What is the treatment for an PCL injury?
Not all PCL injuries require surgery. A strain or sprain can heal on its own with proper rehabilitation. The severity of symptoms and the condition of the PCL will determine if surgery is needed.
Non-surgical treatment of an PCL injury:
Initial treatment of both surgical and non-surgical PCL injuries follows the RICE method:
- Rest the joint
- Ice injury to reduce swelling
- Compress swelling with a bandage
- Elevate the injury
Dr. Williams could also recommend a non-steroidal anti-inflammatory drug such as ibuprofen to relieve any initial pain or swelling. If the injury’s severity determines the need for a splint, the knee will be splinted to keep it in a straight-leg position. This splinting combined with rehabilitation including physical therapy will strengthen the muscles around the knee, supporting the joint and preventing further injury.

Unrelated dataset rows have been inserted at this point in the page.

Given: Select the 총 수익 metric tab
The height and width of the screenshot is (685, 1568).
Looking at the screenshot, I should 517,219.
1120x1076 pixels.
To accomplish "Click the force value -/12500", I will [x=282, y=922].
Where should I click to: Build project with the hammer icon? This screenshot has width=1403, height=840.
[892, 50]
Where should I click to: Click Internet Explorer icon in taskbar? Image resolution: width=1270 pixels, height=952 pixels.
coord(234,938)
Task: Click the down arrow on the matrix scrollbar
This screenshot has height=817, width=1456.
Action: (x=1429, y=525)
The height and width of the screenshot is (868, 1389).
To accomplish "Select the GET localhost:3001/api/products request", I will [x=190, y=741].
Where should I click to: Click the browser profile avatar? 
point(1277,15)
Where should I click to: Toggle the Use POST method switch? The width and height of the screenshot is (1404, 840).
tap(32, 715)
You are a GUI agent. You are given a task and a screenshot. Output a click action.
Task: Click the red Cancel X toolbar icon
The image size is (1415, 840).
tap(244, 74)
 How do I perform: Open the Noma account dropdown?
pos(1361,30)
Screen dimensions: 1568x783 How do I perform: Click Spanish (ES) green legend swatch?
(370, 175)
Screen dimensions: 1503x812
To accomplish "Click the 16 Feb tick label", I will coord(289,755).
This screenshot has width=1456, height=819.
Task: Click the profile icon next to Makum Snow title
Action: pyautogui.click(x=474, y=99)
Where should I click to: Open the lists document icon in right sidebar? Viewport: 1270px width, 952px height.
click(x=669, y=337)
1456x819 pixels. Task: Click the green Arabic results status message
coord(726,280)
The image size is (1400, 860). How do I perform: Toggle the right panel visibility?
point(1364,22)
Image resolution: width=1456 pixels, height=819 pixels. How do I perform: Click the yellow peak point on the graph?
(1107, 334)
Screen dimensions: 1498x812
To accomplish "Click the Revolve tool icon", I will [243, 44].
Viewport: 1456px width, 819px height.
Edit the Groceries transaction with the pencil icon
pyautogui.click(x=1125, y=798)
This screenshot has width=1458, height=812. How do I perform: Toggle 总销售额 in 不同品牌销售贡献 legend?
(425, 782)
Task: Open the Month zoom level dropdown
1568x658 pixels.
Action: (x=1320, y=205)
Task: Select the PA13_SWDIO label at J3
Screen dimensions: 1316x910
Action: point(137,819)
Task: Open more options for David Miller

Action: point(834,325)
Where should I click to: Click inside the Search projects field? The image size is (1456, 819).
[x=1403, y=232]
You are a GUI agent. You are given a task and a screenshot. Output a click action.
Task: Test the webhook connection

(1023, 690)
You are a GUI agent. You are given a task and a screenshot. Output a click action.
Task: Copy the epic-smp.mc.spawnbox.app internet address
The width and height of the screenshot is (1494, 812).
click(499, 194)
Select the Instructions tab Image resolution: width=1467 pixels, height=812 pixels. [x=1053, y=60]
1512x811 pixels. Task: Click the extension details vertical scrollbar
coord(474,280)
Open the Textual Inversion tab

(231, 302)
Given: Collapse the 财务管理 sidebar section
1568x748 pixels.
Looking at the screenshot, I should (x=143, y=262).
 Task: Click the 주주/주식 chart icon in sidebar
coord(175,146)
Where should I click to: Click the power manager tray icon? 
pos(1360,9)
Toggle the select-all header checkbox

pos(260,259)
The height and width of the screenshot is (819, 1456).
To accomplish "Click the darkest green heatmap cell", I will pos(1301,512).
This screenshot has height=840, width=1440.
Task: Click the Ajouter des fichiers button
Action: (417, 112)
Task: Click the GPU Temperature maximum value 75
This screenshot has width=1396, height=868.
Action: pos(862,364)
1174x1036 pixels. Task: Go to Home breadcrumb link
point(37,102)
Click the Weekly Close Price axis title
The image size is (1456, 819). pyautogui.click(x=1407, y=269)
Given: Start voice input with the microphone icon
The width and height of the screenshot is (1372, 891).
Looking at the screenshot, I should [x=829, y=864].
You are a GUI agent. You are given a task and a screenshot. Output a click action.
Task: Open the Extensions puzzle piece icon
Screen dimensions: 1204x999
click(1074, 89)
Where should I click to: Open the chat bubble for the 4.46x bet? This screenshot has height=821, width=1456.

Surgical treatment of an PCL injury:
A PCL tear that will not heal on its own indicates the PCL has been pulled away from the bone, causing either a severe or complete tear. Surgery is then needed to restore knee stability and function. Dr. Williams is very experienced and skilled at reconstructing and repairing the damaged PCL. The following surgical procedures may be used to repair the PCL:
- Transtibial posterior cruciate ligament (PCL) reconstruction:
- If the PCL has been pulled and detached from its anchor point, it can be reattached to the bone with a surgical screw, pin, or strong sutures. It is important that the reattachment follow the original footprint of the torn PCL.
- Autograft: the PCL can be surgically reconstructed using a piece of the patient’s own tissue. The graft can be obtained from several sources including; bone-patellar tendon-bone (BTB) graft, hamstrings, or quadriceps tendon. The advantage of an autograft is that it uses the body’s own tissue, almost eliminating the risk of rejection.
- Allograft: Tissue taken from a donor source, often a cadaver. Advantages of allografts include a quicker initial recovery and lower surgical morbidity of the graft.